On using communal worldbuilding to create engagement

A typical world building session (Source: It's Always Sunny in Philadelphia) 

One thing I've been spending a lot more time with over the summer has been working on world building, and realizing the fantastic potential for building engagement and ownership with the world. Furthermore, from the perspective of the Dungeon Master, it takes a lot of work off your plate by not only letting the players design the world for you, but giving you hints as to what sort of game they're interested in.

Over the last quarter of my D&D social skills group, I put the kids in charge of a castle. They all took jobs, although the key piece was giving them a structure for each day- each student would choose a task they would focus on (working on skill development, doing something specific with the castle or surrounding areas, or interacting with a NPC), then at the end of the day, they'd meet to discuss the latest news, brought by raven, and choose their course of action.

On the final few sessions, they cleared out a drake's nest that was threatening merchant guild's profits, so the merchant guild representative for the castle offered them a town deed. This let them actually design a town by adding various features that cost money from their treasury.

By the end of the session, the kids had actually built the starting town for next year's adventure, and I plan to start the new party there, in a newly founded tourist trap in the shadow of a looming keep. (The kids decided to spend a lion's share of the budget on a theme park.)

What's fascinating about this is it gave me a glimpse into what the kids wanted, content wise. I've given them occasional goofy sessions, including one where they entered a painfully generic Japanese dating sim/romance anime, and had to role play as the various characters (the best friend, the elderly principal, the rival from a different school, etc.), and established that the arch mage NPC that occasionally hung out with them was obsessed with it- and the kids became obsessed with it too, going so far as to open a theme park about it. So, I now have to figure out how a D&D theme park would work, but I'm excited.
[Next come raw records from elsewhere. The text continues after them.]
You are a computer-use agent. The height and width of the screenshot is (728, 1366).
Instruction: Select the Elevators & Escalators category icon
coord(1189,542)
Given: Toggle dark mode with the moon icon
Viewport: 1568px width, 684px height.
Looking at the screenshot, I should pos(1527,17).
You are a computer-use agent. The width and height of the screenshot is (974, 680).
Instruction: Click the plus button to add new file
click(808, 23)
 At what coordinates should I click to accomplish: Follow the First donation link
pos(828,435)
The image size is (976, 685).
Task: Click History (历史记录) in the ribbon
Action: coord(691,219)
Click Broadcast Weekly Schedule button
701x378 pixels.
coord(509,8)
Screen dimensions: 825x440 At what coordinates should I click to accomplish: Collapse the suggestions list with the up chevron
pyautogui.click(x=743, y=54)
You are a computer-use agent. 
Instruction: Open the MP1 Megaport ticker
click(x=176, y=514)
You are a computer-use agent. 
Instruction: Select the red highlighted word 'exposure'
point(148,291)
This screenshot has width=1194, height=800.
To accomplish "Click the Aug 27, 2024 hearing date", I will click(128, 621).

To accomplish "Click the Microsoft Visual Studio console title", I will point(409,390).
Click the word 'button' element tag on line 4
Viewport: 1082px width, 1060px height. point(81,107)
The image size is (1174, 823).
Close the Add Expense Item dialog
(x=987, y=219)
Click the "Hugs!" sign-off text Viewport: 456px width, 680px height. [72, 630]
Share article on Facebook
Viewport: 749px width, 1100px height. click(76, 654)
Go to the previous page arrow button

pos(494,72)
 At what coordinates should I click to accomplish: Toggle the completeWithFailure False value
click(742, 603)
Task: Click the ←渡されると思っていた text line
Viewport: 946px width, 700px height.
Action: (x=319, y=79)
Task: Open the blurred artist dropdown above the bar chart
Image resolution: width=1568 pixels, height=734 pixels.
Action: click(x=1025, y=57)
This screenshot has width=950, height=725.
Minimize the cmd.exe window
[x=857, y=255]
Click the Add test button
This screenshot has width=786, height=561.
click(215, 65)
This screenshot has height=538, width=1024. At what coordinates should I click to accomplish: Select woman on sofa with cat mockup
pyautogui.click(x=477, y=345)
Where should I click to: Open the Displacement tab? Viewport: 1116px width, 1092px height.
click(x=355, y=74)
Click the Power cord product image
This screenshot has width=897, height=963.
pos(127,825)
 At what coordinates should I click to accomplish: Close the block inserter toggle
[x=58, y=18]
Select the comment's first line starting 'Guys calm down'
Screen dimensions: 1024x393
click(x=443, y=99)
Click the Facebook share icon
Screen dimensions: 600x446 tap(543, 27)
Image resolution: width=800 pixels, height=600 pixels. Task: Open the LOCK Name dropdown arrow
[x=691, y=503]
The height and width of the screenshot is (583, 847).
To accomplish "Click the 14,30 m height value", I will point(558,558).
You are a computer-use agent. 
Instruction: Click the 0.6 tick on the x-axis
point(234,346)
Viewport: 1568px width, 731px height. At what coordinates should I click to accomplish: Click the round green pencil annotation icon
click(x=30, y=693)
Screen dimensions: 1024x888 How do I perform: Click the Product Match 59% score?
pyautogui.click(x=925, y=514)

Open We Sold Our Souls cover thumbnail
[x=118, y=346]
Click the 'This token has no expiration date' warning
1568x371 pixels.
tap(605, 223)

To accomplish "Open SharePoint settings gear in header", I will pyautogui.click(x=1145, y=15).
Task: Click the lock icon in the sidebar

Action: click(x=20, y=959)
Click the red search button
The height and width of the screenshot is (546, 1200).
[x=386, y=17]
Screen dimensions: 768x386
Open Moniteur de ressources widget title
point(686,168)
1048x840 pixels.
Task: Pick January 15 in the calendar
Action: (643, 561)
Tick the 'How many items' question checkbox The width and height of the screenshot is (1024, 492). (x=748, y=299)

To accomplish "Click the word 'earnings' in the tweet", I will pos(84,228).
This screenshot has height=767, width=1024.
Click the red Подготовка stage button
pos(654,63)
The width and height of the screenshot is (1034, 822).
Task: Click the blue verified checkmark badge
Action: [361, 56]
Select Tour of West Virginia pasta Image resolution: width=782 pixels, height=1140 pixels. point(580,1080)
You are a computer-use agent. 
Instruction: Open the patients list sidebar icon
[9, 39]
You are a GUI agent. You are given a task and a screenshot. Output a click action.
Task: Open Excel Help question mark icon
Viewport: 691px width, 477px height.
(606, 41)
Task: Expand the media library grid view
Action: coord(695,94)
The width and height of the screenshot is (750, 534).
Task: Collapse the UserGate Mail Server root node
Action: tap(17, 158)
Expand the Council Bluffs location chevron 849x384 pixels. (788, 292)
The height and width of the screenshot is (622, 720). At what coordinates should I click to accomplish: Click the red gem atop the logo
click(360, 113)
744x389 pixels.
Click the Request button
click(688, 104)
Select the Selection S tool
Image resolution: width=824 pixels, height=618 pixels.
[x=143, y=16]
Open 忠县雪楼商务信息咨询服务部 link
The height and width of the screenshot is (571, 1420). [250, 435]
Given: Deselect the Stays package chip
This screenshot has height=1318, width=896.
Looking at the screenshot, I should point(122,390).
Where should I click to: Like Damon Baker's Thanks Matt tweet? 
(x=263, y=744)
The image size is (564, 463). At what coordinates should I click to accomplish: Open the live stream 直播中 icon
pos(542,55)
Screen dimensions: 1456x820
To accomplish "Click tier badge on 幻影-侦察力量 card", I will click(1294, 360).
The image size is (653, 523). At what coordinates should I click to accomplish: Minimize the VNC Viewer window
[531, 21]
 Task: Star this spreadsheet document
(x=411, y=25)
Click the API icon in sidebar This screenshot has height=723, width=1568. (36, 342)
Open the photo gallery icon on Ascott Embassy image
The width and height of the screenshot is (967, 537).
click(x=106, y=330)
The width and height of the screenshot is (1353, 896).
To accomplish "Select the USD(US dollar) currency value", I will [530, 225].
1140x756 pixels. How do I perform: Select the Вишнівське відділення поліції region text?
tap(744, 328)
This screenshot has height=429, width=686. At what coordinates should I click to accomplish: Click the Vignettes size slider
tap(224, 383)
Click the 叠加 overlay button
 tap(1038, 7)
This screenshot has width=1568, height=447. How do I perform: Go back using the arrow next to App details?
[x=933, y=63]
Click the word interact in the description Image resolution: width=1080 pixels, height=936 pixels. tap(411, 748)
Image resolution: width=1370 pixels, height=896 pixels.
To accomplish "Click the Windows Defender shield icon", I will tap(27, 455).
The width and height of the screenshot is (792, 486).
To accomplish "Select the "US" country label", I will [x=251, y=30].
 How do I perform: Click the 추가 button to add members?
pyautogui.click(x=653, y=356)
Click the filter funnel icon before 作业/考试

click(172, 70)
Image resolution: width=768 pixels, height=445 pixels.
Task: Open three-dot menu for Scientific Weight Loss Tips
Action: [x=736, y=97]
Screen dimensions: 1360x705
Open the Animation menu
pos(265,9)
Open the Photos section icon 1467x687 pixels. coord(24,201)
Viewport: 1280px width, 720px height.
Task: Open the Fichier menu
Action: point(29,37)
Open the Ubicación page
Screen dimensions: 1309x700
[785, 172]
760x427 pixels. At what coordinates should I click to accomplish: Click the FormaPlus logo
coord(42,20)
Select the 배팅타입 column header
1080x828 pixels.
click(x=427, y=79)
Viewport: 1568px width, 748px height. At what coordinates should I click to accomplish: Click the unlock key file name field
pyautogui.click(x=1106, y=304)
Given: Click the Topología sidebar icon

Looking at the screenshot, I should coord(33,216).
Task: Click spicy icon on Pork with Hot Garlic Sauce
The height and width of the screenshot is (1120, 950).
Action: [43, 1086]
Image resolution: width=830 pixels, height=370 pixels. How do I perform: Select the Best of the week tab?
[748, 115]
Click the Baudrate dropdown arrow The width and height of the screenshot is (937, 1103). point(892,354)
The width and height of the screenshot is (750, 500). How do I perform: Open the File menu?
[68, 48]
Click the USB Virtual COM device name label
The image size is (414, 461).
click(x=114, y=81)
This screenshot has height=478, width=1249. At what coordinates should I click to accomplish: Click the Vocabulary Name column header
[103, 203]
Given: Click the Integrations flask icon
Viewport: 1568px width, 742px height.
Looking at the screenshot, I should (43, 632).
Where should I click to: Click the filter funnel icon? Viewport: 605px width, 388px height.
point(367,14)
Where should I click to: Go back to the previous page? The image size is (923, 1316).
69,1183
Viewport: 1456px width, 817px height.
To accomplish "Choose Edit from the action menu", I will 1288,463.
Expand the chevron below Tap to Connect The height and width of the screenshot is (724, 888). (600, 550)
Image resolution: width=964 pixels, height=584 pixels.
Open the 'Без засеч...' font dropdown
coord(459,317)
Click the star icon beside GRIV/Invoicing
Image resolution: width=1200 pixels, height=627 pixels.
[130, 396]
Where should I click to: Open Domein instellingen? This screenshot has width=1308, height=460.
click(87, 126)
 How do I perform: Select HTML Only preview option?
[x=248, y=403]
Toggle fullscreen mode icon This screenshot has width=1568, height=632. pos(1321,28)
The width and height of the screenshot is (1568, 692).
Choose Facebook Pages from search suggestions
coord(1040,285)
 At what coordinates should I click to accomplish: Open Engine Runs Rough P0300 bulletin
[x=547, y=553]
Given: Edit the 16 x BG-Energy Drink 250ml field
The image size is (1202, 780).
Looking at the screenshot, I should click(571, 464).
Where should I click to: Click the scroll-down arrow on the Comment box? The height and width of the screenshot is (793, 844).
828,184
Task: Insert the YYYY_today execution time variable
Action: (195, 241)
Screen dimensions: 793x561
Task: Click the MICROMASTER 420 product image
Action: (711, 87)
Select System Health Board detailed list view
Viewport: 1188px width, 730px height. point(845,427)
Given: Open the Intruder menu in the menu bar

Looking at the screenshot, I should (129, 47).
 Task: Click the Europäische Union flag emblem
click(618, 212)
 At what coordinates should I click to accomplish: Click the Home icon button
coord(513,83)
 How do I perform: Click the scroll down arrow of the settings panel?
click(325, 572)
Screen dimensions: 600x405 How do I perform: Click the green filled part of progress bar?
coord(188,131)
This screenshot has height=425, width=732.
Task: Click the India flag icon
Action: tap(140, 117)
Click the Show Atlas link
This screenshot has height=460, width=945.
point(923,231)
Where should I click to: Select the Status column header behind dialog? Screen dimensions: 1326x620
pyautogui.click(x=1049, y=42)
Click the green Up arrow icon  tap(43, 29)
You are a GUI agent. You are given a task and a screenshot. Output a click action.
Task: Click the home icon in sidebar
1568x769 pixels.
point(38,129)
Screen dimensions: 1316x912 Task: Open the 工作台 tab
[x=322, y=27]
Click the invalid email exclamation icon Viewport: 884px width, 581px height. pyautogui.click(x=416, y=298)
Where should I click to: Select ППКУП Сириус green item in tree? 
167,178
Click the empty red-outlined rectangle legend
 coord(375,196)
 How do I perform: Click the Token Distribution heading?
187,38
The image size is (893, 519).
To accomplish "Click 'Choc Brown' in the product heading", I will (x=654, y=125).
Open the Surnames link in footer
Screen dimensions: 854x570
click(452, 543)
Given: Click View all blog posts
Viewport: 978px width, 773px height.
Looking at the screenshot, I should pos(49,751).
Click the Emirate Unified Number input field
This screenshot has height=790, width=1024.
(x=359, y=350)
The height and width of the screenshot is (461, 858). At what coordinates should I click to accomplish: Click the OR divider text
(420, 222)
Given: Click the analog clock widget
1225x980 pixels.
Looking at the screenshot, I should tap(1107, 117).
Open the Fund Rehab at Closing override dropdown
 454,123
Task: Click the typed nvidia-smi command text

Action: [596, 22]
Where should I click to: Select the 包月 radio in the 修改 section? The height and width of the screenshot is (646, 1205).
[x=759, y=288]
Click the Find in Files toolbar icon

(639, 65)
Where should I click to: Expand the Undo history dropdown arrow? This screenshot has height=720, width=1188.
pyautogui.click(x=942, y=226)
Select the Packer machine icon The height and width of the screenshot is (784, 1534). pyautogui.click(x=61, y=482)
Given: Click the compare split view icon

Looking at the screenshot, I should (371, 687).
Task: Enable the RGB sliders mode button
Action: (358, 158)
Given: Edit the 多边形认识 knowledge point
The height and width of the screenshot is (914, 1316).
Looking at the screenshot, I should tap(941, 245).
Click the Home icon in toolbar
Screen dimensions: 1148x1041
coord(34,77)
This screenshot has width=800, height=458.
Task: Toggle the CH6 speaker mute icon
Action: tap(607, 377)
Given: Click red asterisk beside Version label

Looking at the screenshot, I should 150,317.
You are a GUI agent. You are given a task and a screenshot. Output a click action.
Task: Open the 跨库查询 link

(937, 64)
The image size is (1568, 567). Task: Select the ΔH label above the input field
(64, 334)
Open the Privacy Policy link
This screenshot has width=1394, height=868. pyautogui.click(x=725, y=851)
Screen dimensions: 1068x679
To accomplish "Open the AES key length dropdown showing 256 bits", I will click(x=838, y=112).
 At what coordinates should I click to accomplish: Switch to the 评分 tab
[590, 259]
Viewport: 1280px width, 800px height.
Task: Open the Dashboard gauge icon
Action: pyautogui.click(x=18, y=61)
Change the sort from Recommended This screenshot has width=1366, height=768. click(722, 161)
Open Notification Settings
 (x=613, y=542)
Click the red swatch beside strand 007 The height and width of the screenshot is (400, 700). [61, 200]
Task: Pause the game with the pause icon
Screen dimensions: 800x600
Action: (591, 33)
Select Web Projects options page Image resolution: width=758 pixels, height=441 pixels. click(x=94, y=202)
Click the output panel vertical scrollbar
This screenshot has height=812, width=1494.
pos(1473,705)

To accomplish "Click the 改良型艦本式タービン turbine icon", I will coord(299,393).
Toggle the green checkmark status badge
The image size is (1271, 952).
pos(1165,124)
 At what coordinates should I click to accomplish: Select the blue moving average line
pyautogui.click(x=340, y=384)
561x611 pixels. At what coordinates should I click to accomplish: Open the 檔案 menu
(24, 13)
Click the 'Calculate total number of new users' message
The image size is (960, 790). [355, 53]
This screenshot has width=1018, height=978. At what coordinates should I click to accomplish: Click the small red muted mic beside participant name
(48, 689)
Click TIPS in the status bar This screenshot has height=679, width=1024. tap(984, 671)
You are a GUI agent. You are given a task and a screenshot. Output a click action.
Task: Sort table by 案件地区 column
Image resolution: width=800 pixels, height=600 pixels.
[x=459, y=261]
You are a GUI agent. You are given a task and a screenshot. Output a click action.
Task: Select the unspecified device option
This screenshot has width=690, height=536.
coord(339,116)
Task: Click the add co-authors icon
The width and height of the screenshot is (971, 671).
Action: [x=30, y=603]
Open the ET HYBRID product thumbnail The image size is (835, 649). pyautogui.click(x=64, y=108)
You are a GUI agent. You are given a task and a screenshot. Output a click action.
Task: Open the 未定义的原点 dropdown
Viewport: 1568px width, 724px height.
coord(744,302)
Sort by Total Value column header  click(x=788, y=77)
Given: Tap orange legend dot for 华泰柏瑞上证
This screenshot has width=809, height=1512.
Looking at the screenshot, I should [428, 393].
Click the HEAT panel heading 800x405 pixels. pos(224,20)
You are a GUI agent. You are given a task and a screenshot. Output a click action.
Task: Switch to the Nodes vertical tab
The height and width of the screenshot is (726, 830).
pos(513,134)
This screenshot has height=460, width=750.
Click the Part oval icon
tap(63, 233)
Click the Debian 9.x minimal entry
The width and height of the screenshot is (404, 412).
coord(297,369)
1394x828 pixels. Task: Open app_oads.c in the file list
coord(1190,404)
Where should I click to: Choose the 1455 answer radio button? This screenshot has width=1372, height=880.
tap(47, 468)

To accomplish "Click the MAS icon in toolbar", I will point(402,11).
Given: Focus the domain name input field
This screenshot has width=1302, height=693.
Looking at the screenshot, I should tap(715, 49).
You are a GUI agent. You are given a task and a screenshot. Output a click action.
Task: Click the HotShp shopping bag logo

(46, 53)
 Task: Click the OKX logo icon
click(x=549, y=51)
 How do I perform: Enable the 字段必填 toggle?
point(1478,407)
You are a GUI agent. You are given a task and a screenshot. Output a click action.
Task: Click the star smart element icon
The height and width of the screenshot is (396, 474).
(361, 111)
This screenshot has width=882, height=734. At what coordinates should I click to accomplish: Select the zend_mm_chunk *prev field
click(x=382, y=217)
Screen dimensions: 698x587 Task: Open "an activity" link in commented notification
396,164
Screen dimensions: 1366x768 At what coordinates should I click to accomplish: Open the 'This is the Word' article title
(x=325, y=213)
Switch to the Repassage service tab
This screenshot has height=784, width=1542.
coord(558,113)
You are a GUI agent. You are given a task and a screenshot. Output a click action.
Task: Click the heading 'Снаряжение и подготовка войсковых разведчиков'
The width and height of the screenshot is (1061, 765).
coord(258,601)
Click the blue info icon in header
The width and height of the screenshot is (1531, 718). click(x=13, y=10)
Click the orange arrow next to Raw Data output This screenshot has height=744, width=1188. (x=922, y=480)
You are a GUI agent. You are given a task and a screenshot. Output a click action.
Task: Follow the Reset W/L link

But behind all that, I'm just really pleased at how the kids just dove into it. This gave them an opportunity to come to a consensus on what they wanted out of the world, and the idea of buying town features was a familiar enough concept that they just dove in, loving it. Highly recommend something like that for anyone running similar groups.

In my personal games, I've been doing something similar- I recently started a D&D group with my old high school buddies, and we've all taken on duties with building the world. Two of us came up with the history and culture of the world, one is building a map, one is figuring out the science and geology, etc- this has given us all a sense of ownership of this world, and as we're looking at doing the rotating DM model, it gives us enough material to feel like we all have something to work with.

Ultimately, the challenge of being a DM is finding the balance between player agency and DM storytelling- going too far in one direction and you have murder hobos destroying your world, go too far in the other direction and you're railroading. However, by giving players all kinds of opportunities to build agency, you create an amazing experience where you're working with a world that you all built, not just one that you came up with, and the results are usually for the better.